EXERCISE TASK 1: From the Volkswagen passage, duplicate the text between "Germany, however, represents" and "cause for alarm.", inclusive.
EXERCISE TASK 2: Condense the paragraph of the Volkswagen passage that begins "Stadler is the first senior VW German executive" into a short bulleted list that keeps its main facts.
EXERCISE TASK 3: Write the next part of the Volkswagen passage, starting after its final sentence.

----- SELECTED TEXT -----

Germany, however, represents a tiny slice of the global car market these days. VW has long since been set on conquering the Chinese market and has done astonishingly well there. But its sales in China fell by 15% in the first quarter, including a 40% drop for electric cars. The bigger picture suggests that there is indeed cause for alarm.

The world’s largest carmaker, the Volkswagen Group, still towers over the rest, following a brief drop to second place under Toyota after the deeply embarrassing diesel scandal eight years ago, when California researchers discovered defeat software that allowed VW to fake their cars’ nitrogen oxide emissions during testing. Dieselgate, which has so far cost VW more than €30 billion in fines globally, is far from over, and threatens to inflict further damage on the brand. Earlier this month, on the 166th day of his fraud trial, Rupert Stadler, former CEO of Volkswagen subsidiary Audi, changed his mind about what he knew about emissions cheating and pleaded guilty. He is now expected to face a €1.1 million fine rather than prison.

Stadler is the first senior VW German executive to admit wrongdoing. He confessed to allowing the sale of cars to continue even though he knew they contained the emissions manipulating software. Until now, VW higher-ups had insisted they had been unaware of their engineers’ cheeky tinkering. The trial of Martin Winterkorn, former Volkswagen CEO, is on hold due to ill health, but the Stadler confession will embolden fresh lawsuits. Thousands of German drivers are already suing VW and its marques for damages — and a total of 10 million cars on German roads could, in theory, be affected. The financial consequences of damages at that scale could eviscerate the industry, which would prefer to leave Dieselgate in the rear-view mirror.

----- LISTED ENTRIES -----

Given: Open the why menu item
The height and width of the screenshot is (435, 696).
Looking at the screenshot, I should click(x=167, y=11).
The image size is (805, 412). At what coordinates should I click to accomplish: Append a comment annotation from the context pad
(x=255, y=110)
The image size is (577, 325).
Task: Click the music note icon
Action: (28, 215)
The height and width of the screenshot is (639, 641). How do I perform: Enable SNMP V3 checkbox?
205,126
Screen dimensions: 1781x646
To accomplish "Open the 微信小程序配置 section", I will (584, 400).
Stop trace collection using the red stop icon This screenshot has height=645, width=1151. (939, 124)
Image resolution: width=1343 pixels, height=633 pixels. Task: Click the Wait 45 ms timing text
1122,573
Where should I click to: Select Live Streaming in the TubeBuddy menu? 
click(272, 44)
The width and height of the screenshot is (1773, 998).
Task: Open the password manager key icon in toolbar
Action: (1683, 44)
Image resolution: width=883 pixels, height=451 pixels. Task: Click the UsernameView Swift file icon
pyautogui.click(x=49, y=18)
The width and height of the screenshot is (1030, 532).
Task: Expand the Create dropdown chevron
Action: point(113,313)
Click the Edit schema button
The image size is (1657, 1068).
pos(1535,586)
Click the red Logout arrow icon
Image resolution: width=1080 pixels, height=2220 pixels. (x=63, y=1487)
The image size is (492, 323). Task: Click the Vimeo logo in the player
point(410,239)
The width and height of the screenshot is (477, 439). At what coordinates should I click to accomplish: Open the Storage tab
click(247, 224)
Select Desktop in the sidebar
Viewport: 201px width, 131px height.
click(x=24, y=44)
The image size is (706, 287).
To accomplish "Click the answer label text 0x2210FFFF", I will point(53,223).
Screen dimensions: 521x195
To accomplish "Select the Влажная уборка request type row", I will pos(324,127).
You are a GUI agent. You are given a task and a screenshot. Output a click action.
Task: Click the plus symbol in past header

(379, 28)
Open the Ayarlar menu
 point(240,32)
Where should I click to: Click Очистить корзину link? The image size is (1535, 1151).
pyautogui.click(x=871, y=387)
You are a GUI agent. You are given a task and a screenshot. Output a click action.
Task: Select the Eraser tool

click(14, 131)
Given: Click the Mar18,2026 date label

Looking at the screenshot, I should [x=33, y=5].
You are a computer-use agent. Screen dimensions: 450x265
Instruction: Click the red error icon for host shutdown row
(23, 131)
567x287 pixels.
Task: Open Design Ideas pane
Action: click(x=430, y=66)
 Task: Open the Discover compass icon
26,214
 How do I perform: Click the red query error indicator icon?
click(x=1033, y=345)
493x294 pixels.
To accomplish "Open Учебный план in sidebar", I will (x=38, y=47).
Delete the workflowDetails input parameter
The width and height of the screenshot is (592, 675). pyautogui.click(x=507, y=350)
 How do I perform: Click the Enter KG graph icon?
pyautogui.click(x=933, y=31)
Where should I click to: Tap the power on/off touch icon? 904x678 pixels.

-----

EXERCISE RESPONSE 1:
Germany, however, represents a tiny slice of the global car market these days. VW has long since been set on conquering the Chinese market and has done astonishingly well there. But its sales in China fell by 15% in the first quarter, including a 40% drop for electric cars. The bigger picture suggests that there is indeed cause for alarm.

EXERCISE RESPONSE 2:
- Stadler is the first senior German VW executive to admit wrongdoing.
- He confessed to letting sales continue while knowing the cars contained emissions-manipulating software.
- Until then, VW's senior managers had claimed they were unaware of their engineers' tinkering.
- Former Volkswagen CEO Martin Winterkorn's trial is on hold because of ill health.
- Stadler's confession is expected to encourage new lawsuits.
- Thousands of German drivers are already suing VW and its brands for damages.
- In theory, 10 million cars on German roads could be affected.
- Damages on that scale could devastate the industry, which would prefer to move past Dieselgate.

EXERCISE RESPONSE 3:
The affair was the death knell for “clean diesel”, which, ludicrously, had been sold around the world as a green fuel, not least by German manufacturers who stubbornly insisted that petrol and diesel internal combustion motors had a bright future, despite much of the industry elsewhere placing its chips on electric. Germany’s sprawling car industry is built around these two, 19th-century motor technologies, with suppliers such as Bosch and hundreds of smaller Mittelstand firms supplying VW, BMW, Daimler, Opel and Porsche — not to mention large foreign-owned factories for Ford and Tesla. By some estimates, car manufacturing accounts for €500 billion in revenue and employs, directly and indirectly, 10 million people. Electric cars, by contrast, are essentially computers on wheels, contain far fewer mechanical components and require less factory labour and more software coders.

It’s no surprise, then, that the sluggish, reluctant switch to electric has been painful. Until last year, when Musk opened a “gigafactory” for Tesla SUVs and batteries at the gates of Berlin, German car management and unions, lobbyists and politicians were all largely in denial about the need for a radical transformation. It’s too early to tell whether domestic brands can fend off Tesla, with its bottomless market cap and the threat of cheap Chinese imports.

Yet resistance to electric cars is as cultural as much as it is economic. As Ulf Porschardt, editor-in-chief of Die Welt, has written: “Internal combustion engines made by Porsche, Maserati and Lamborghini were, and are, high culture. To stop making them is as if Beethoven had stopped after the 7th Symphony, or Wagner had finished the Ring after Siegfried.”

Dramatic stuff. But depending on who you ask, Porschardt is either a shameless apologist for the country’s most corrupt and powerful industry and its dangerous, polluting and climate-destroying products — or else he’s an apostle of the values that the car has embodied in both German and Western, post-Second World War culture.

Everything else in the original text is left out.